# Your Favourite Horn passage/composition/Solo etc



## HenryPenfold (Apr 29, 2018)

Having thought long and hard about this, and from many many possibilities, I arrive at_ Appel Insterstellaire_ from part 2 of Messian's _Des Canyons Aux Étoiles_.

I attended last year's Prom performance -Martin Owen horn, David Hockings, Alex Neal percussion
Nicolas Hodges piano,BBC Symphony Orchestra, Sakari Oramo. Owen took it a bit quick for some, but I enjoyed it very much.

This is wonderful, IMHO.


----------



## Fabulin (Jun 10, 2019)




----------



## Enthusiast (Mar 5, 2016)

For a whole work I plump for the Brahms Horn Trio or Britten's Serenade. For solos in orchestral works I am more challenged - there are so many - but the opening of Schubert's Great C Major symphony can be very effective. I'll also go along with the Messiaen example above.


----------



## SuperTonic (Jun 3, 2010)

I love the opening of Mahler's Third Symphony, with the horn section playing in unison. Such a powerful and dramatic introduction!


----------



## flamencosketches (Jan 4, 2019)




----------



## flamencosketches (Jan 4, 2019)

Found another good one:


----------



## hammeredklavier (Feb 18, 2018)

The duet-like passages the horns do with the upper woodwinds in Tchaikovsky's Romeo and Juliet

[ 9:09 ]


----------



## Becca (Feb 5, 2015)

Yesterday I watched a video of last week's premiere of Hans Abrahamsen's new Horn Concerto with Stefan Dohr and the Berlin Philharmonic/Paavo Jarvi - some very nice parts but I don't think it will be a favourite! For now I will go with the Mahler 5th scherzo and Schumann's Konzertstuck for 4 horns & orchestra.


----------



## HenryPenfold (Apr 29, 2018)

Becca said:


> Yesterday I watched a video of last week's premiere of Hans Abrahamsen's new Horn Concerto with Stefan Dohr and the Berlin Philharmonic/Paavo Jarvi - some very nice parts but I don't think it will be a favourite! For now I will go with the Mahler 5th scherzo and Schumann's Konzertstuck for 4 horns & orchestra.

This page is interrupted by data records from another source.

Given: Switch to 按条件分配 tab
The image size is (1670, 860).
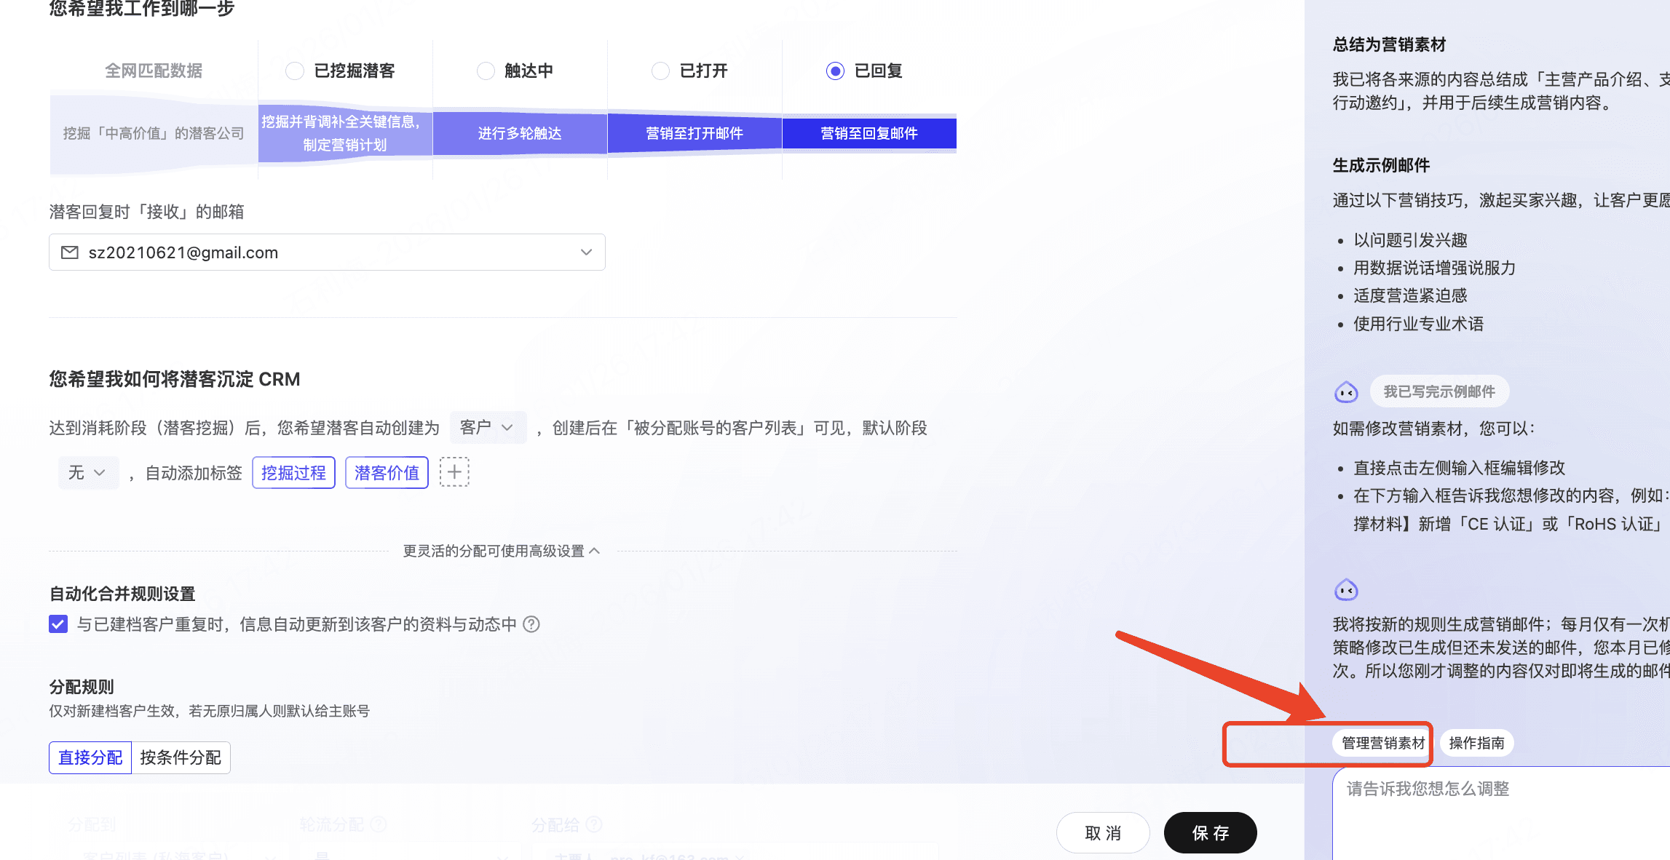Looking at the screenshot, I should click(181, 757).
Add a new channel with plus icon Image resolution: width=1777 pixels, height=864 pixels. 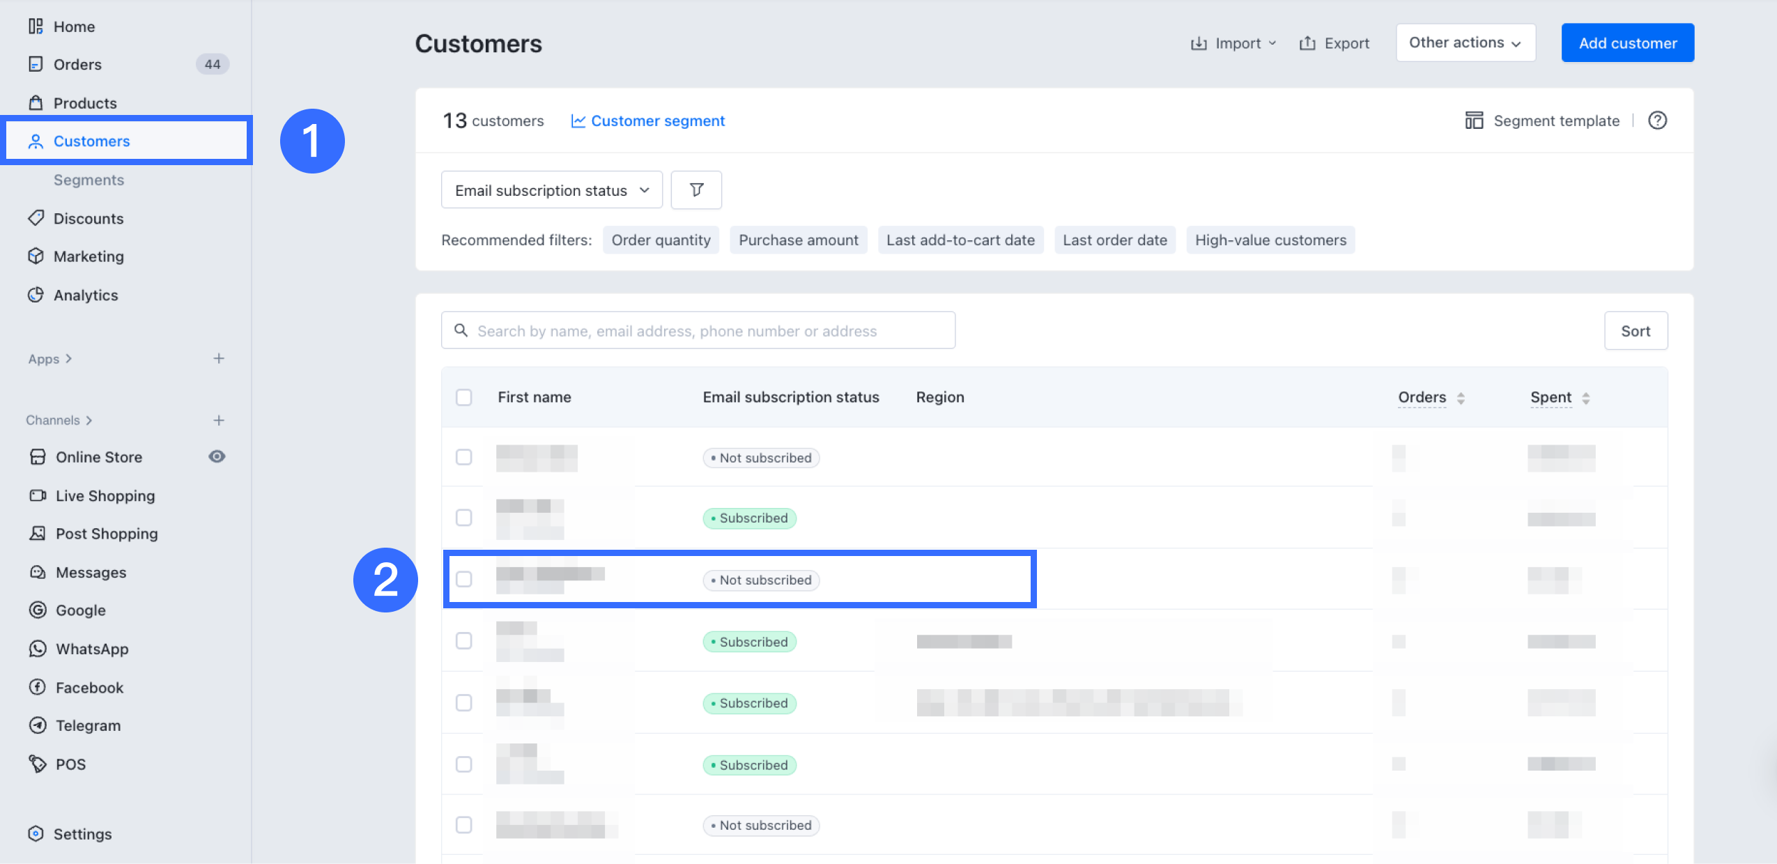[x=219, y=420]
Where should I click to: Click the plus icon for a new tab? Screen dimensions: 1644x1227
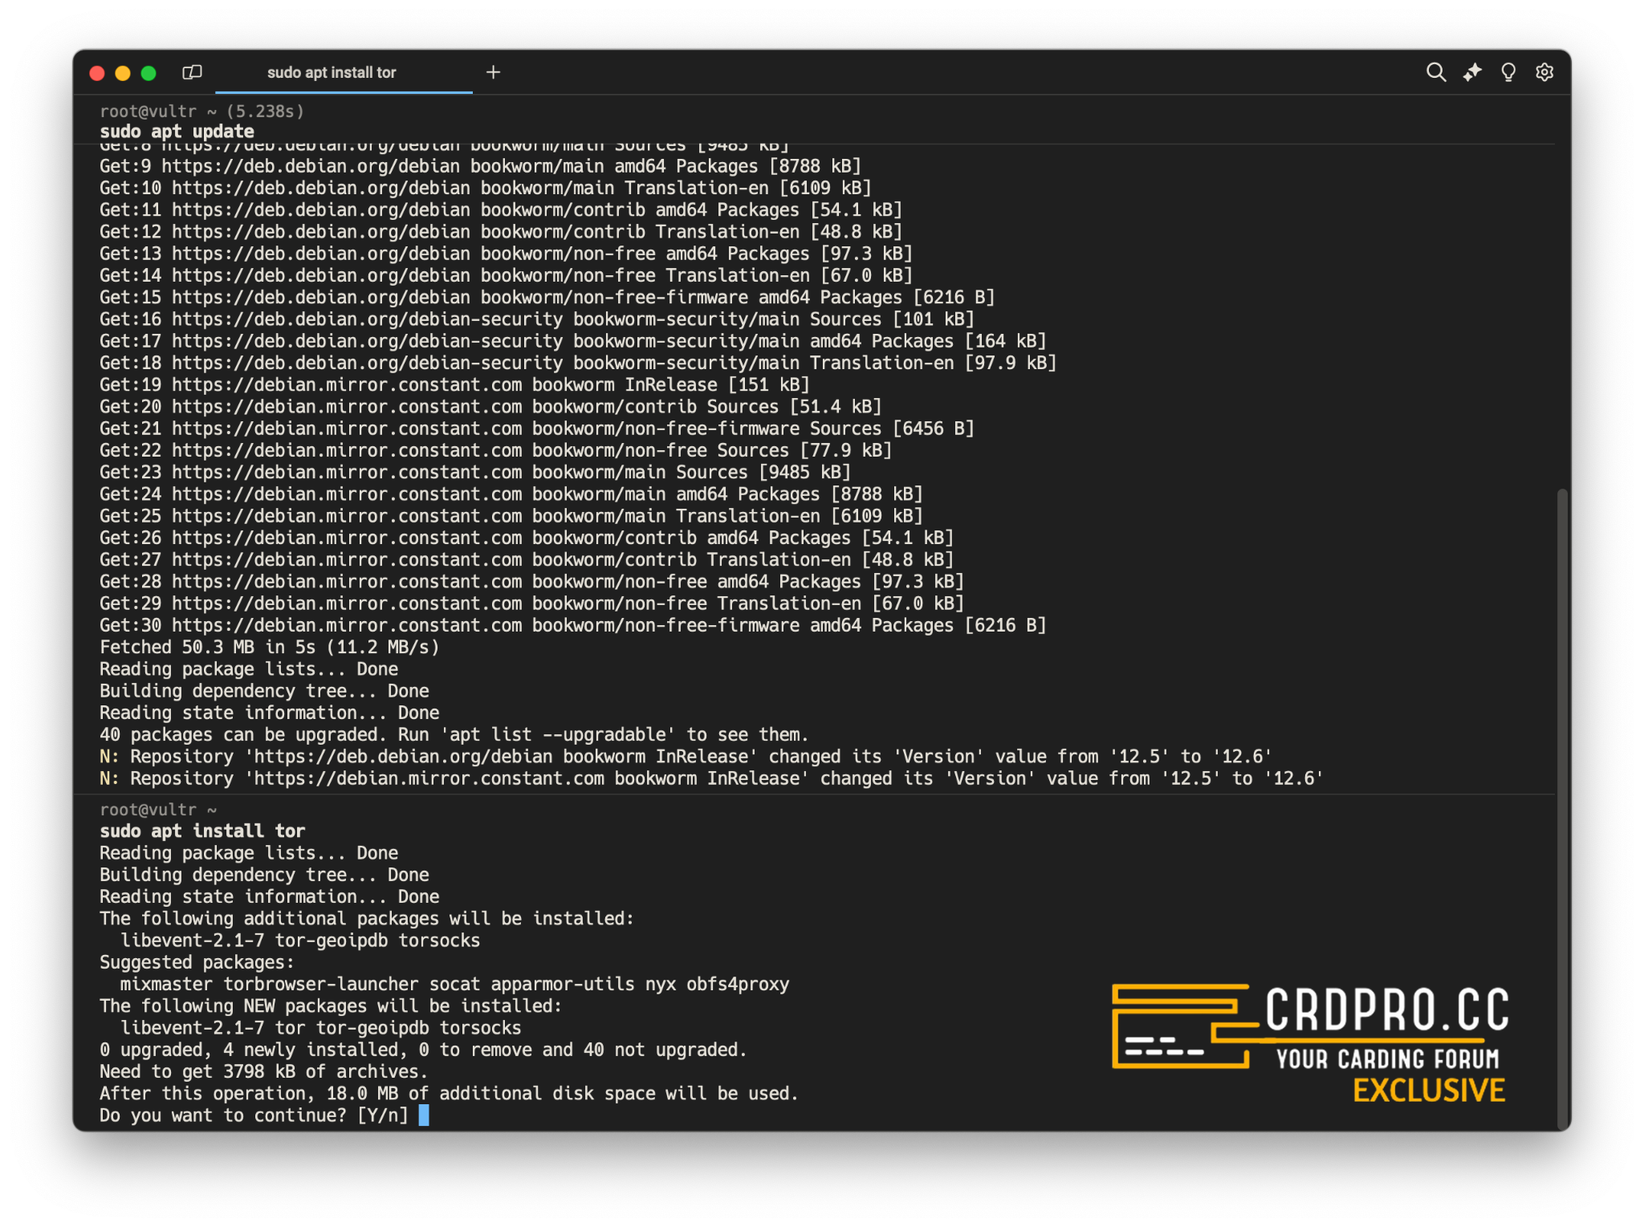[x=493, y=72]
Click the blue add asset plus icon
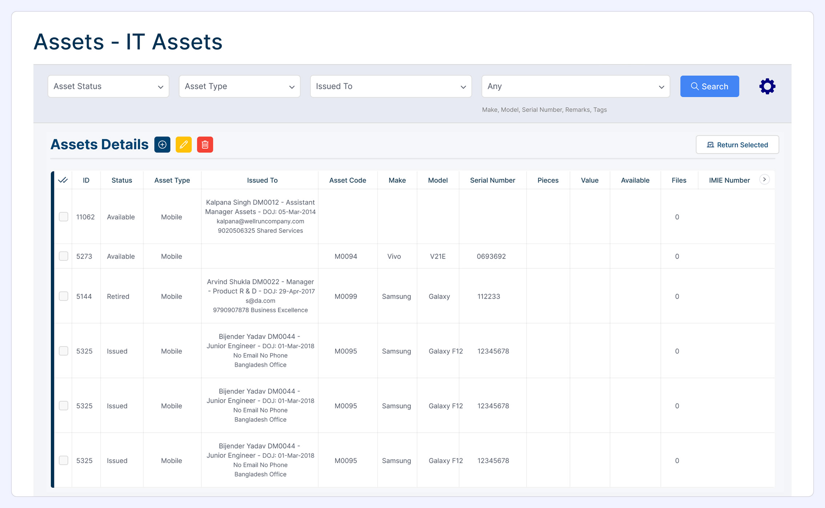The image size is (825, 508). tap(162, 145)
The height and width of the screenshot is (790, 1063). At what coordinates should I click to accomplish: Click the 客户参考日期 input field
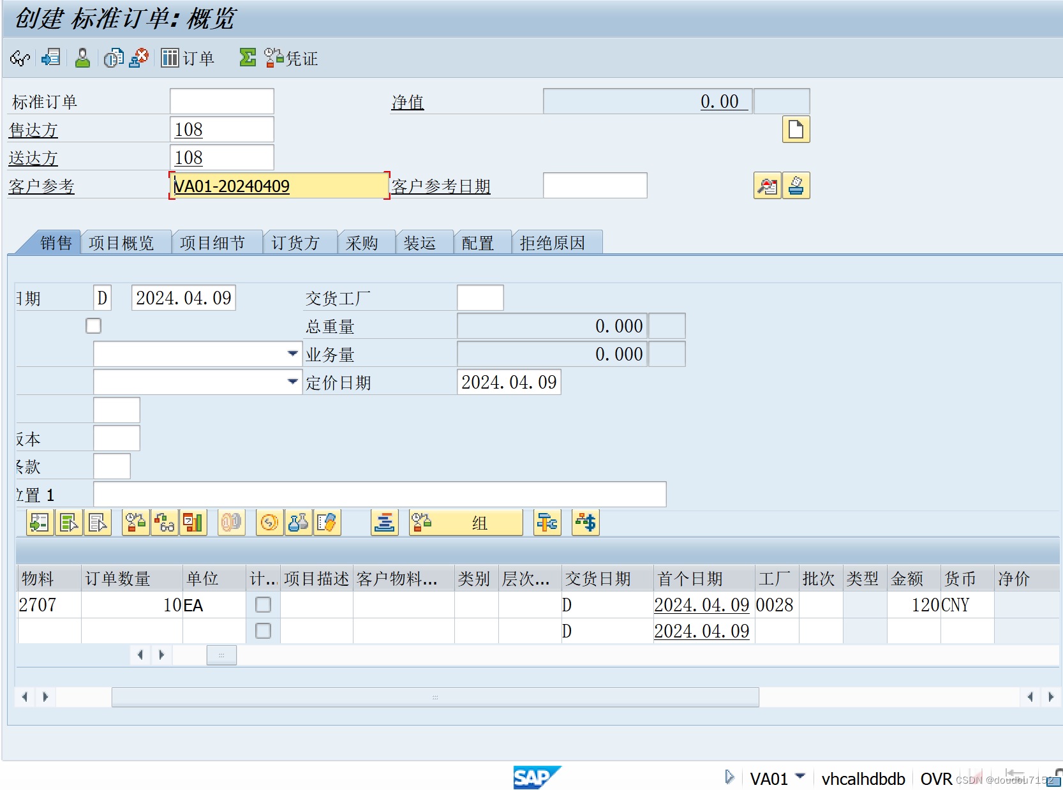[594, 185]

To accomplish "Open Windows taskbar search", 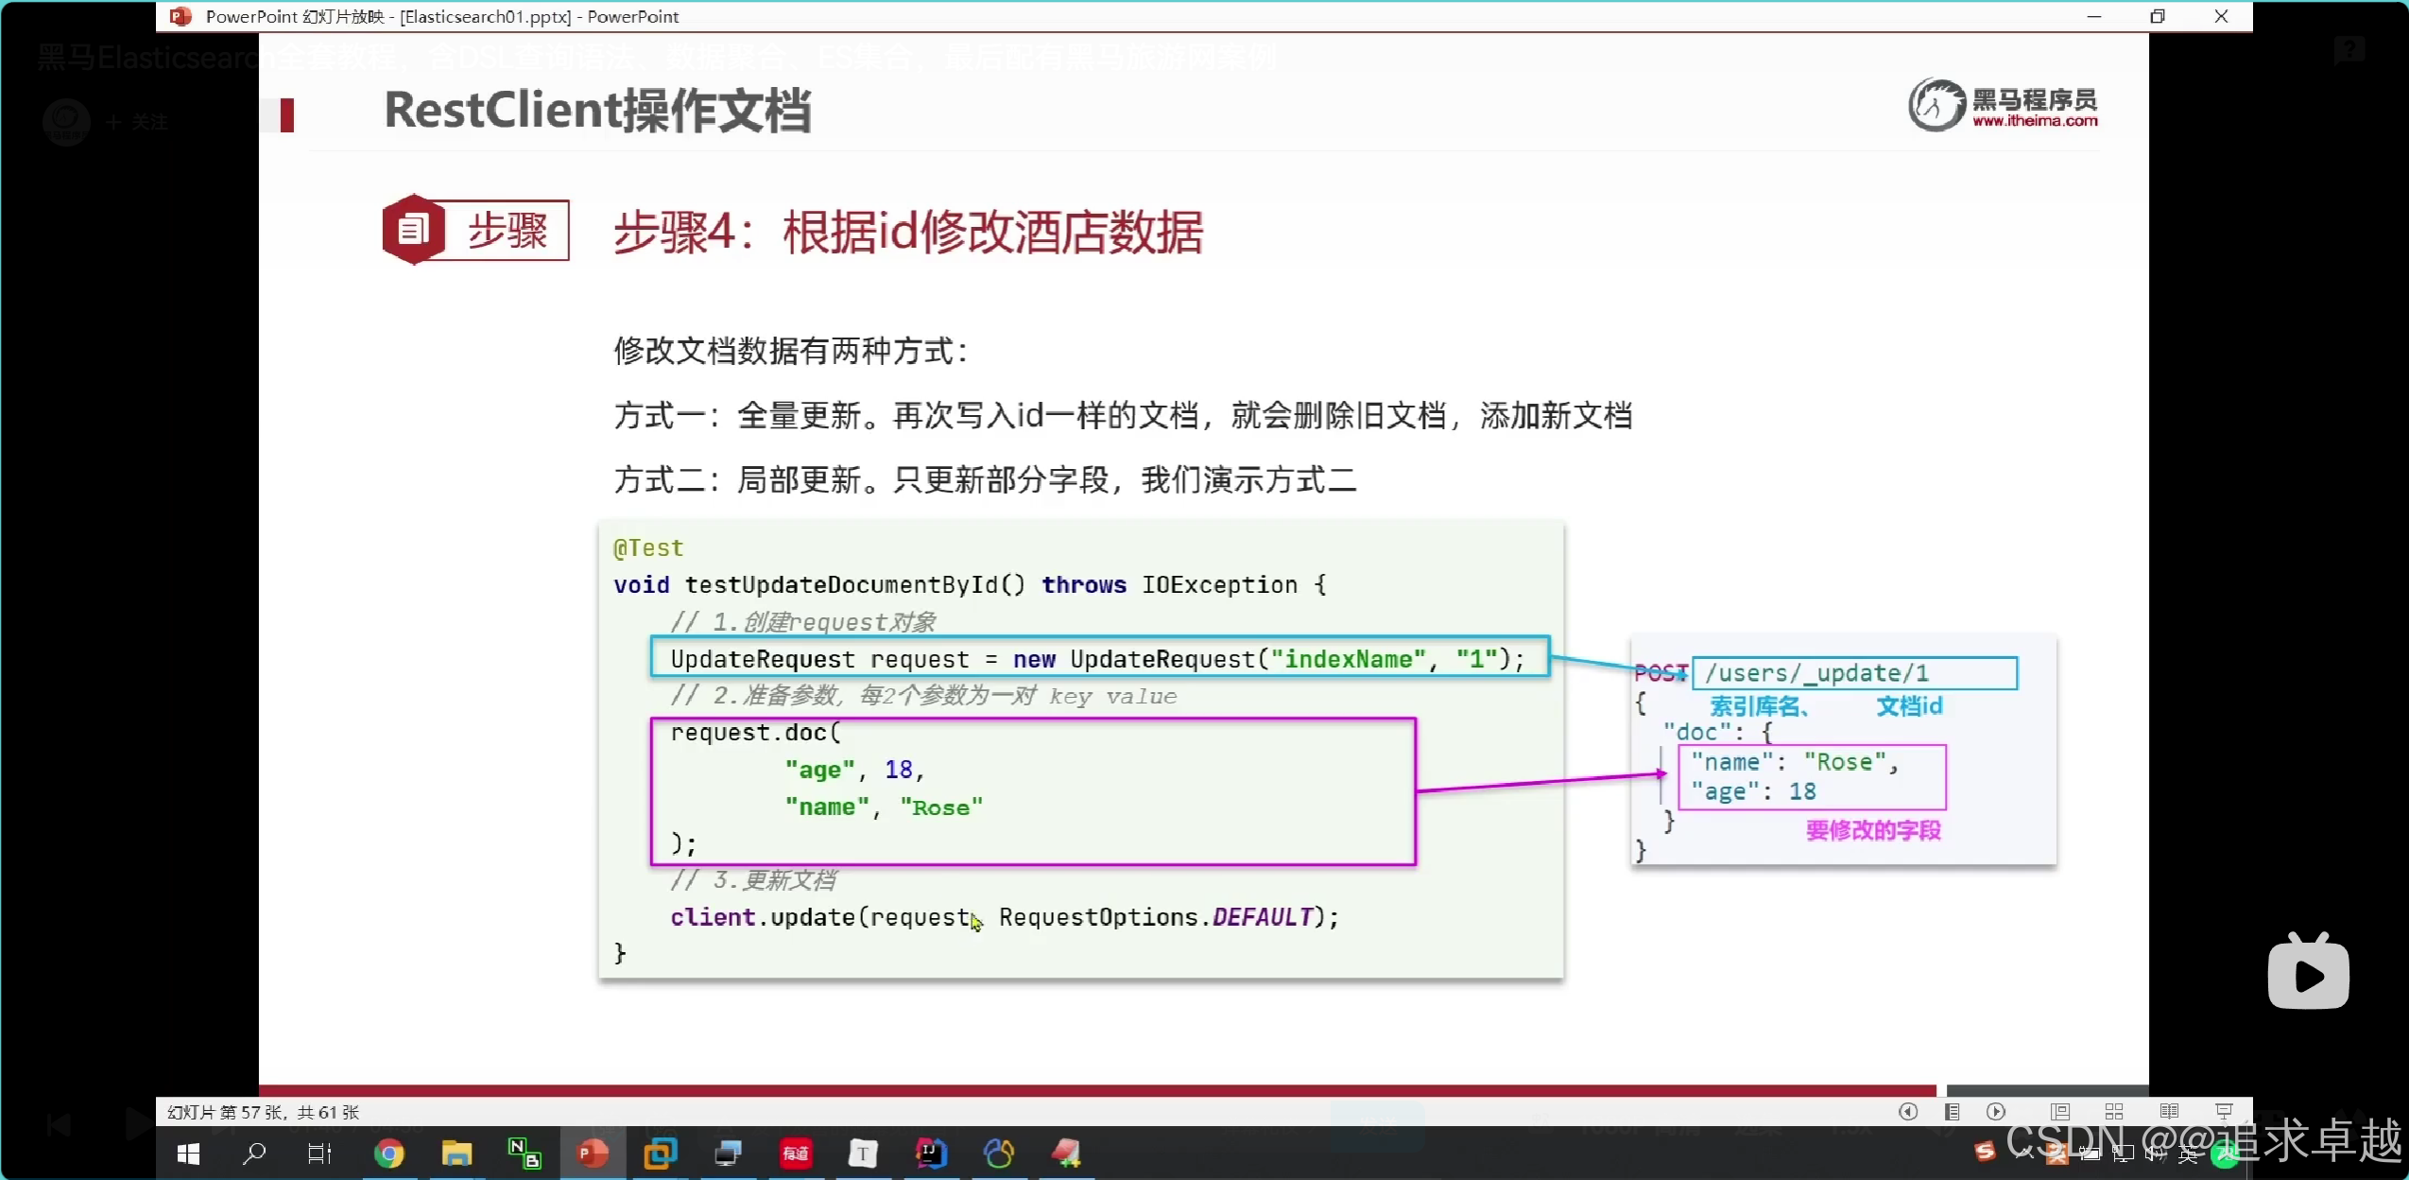I will 254,1154.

I heard excerpts on BBC Radio 3 Record Review Saturday morning. I really liked what I heard and determined to investigate further.


----------



## Becca (Feb 5, 2015)

The concert video is in the BPO's Digital Concert Hall archive and they are currently offering a free 48 hour pass to the DCH so that people can see that concert (and others). Contact me if you want the pass code.


----------



## jegreenwood (Dec 25, 2015)

Enjoyed this piece in recital a couple of weeks ago.


----------



## Heck148 (Oct 27, 2016)

So, so many choices - OTTOMH - Schumann - Konzertstuck, Bach B'berg #1, Handel H2O Music F major, Strauss - Don Juan, Ein Heldeleben, Der Rosenkavalier, Any Mahler sym....esp 5, 3,1,2,9...
Britten Serenade is a wonderful work for tenor and solo horn.


----------